Neulich mal wieder die “Nackte Kanone 2 1/2” gesehen. Kann ja mal vorkommen. Jetzt aber die erstaunliche Entdeckung: Der Film ist gut – so, wie Fastfood, Coca-Cola, Disney, Windows, etc. Unglaublich albern. Aber gut.

Das Verblüffendste aber ist die hölzerne Nebenrolle O.J. Simpsons, der als tollpatschiger Kollege Lesley Nelsons ein paar Szenen hat.
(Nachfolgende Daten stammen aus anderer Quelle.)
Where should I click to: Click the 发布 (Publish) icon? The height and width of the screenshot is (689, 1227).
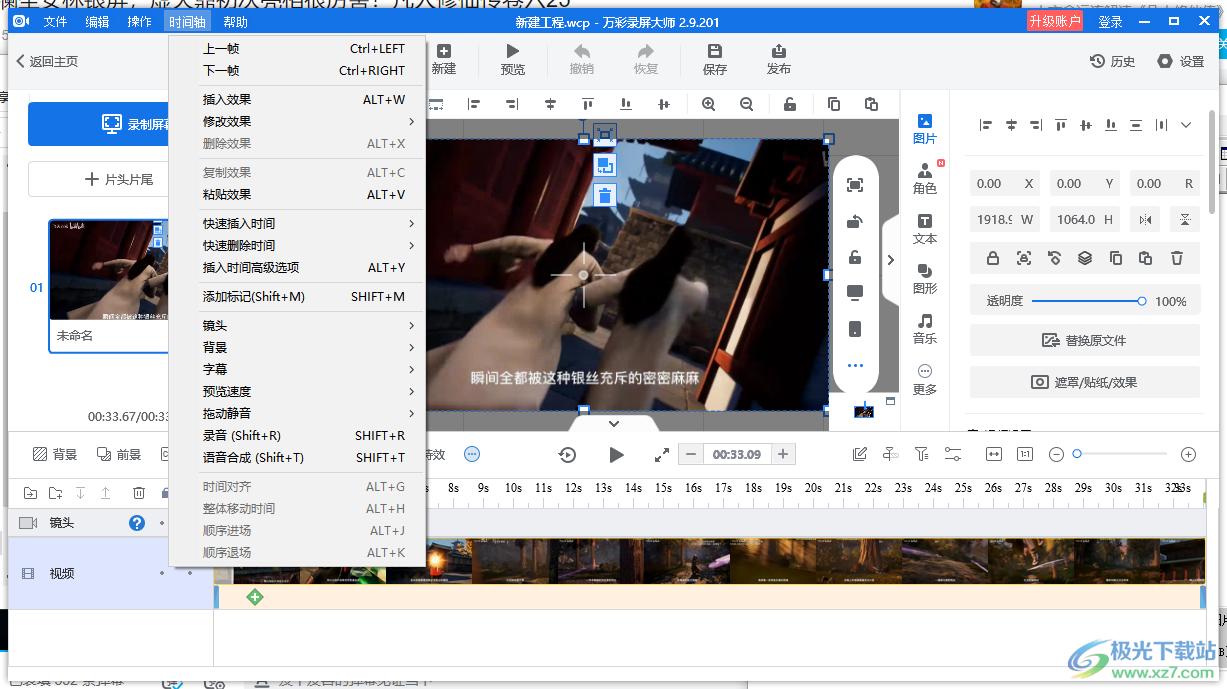pos(778,59)
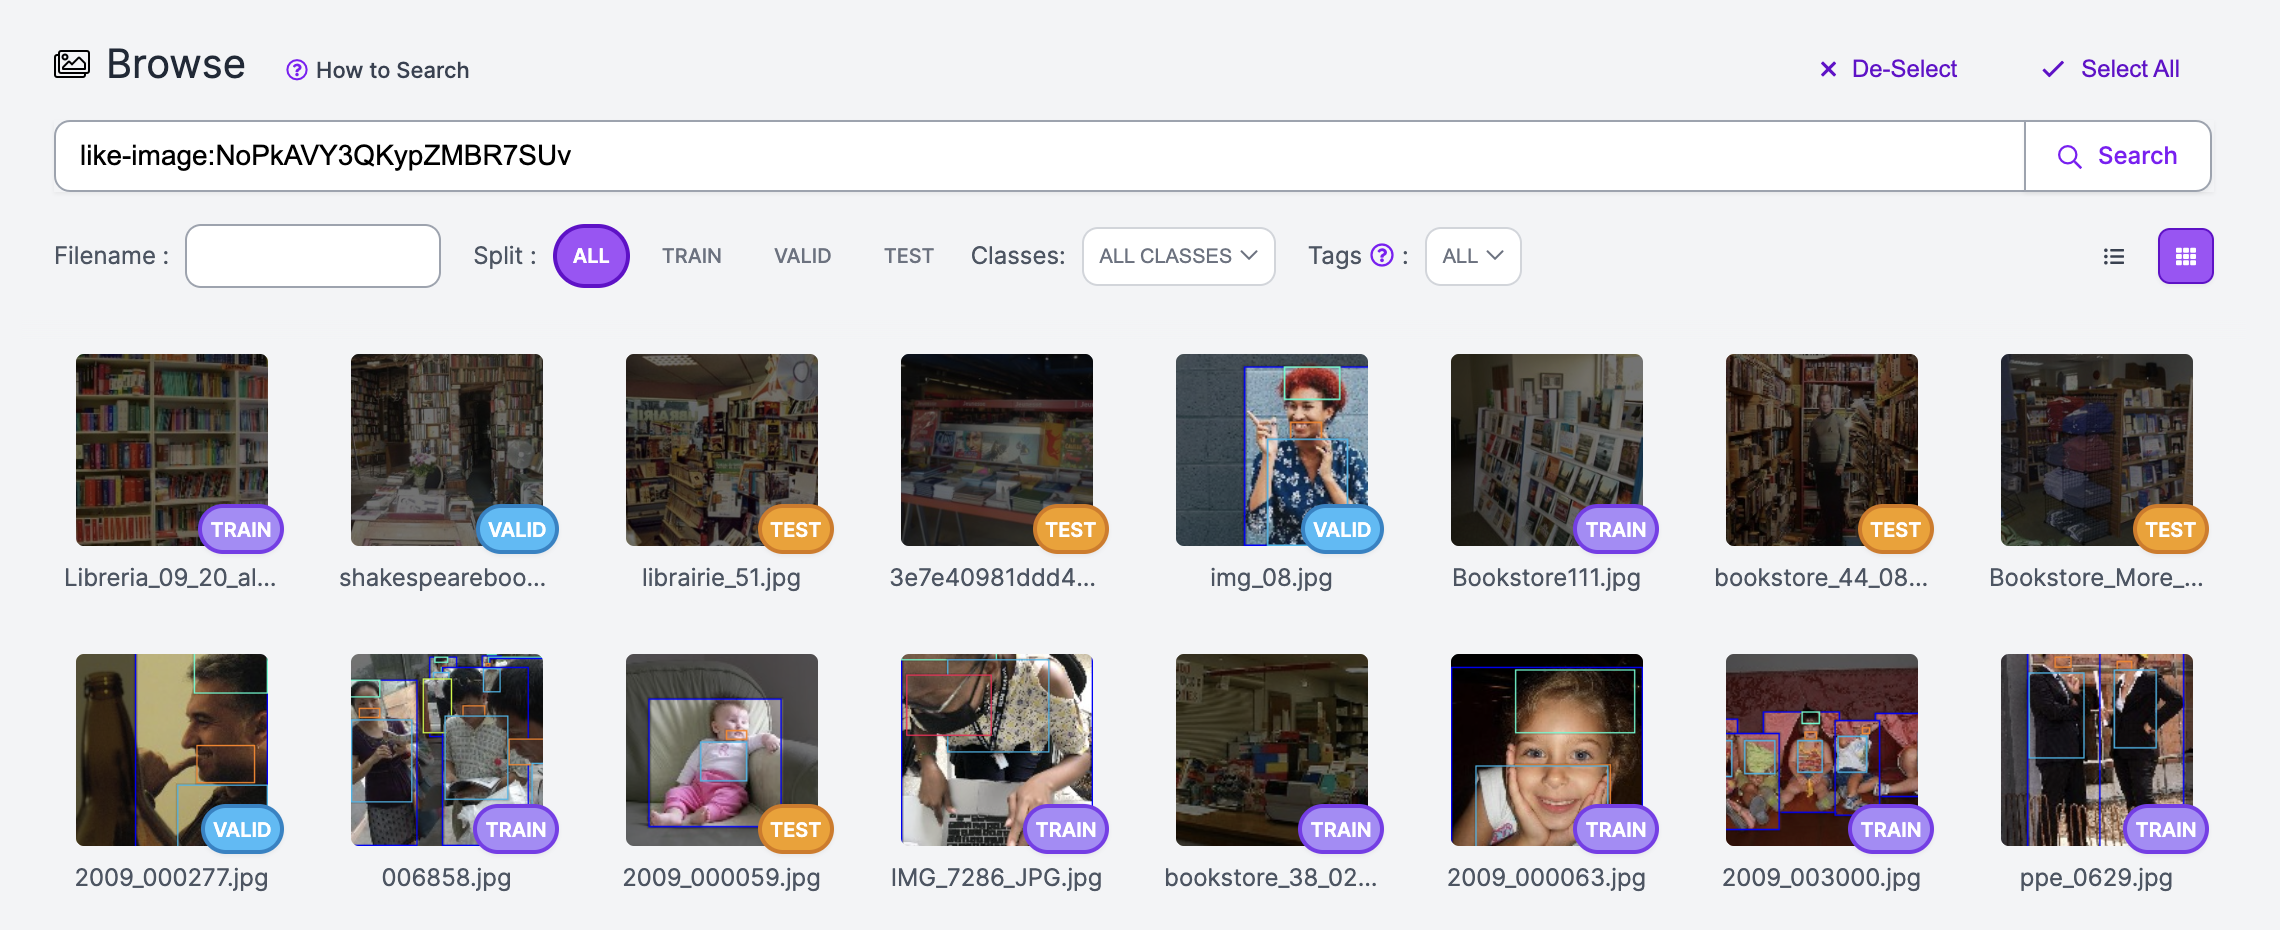Filter images by TRAIN split

[691, 256]
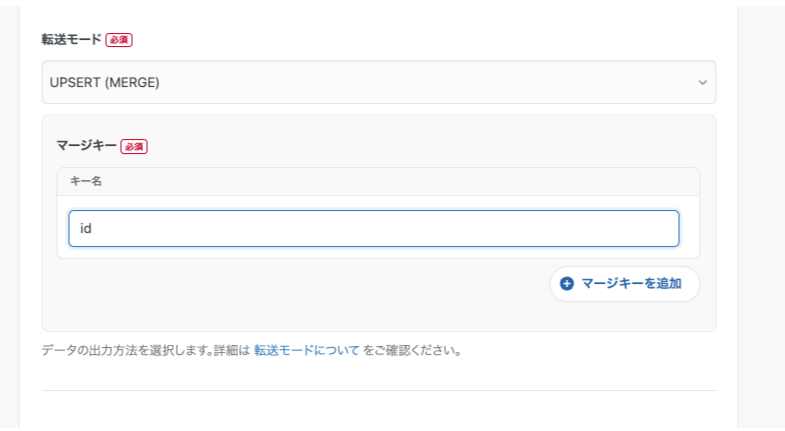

Unglaublich, dieser Mann; ein perfektes Produkt der Fernsehgesellschaft: Ein Amerikaner konnte Anfang der Neunziger nachmittags im Fernsehen die Liveberichterstattung von der Verfolgungsjagd zwischen dem Mordverdächtigten Simpson und der Polizei anschauen und anschließend ins Kino gehen, um Simpson als vertrottelten Cop zu bestaunen. Das muss man erstmal schaffen.

Zum Film. Im Prinzip unterscheidet er sich kaum vom ersten Teil; das Erfolgsrezept – eine ausgewogene Mischung aus Wort- (für Erwachsene) und Situationskomik (für Kinder) sorgt dafür, dass das Publikum sich gut unterhalten fühlt. Die Schauspieler sind genauso gut (oder schlecht) wie im Vorgänger, ein paar Witze werden ausgereizt. Das Schöne an Slapstick-Komödien ist ihre Zeitlosigkeit – das gilt für die “Nackte Kanone” ebenso wie für “Hot Shots” etc. Nichts, was man gesehen haben müsste. Aber auch nicht unbedingt verschwendete Zeit.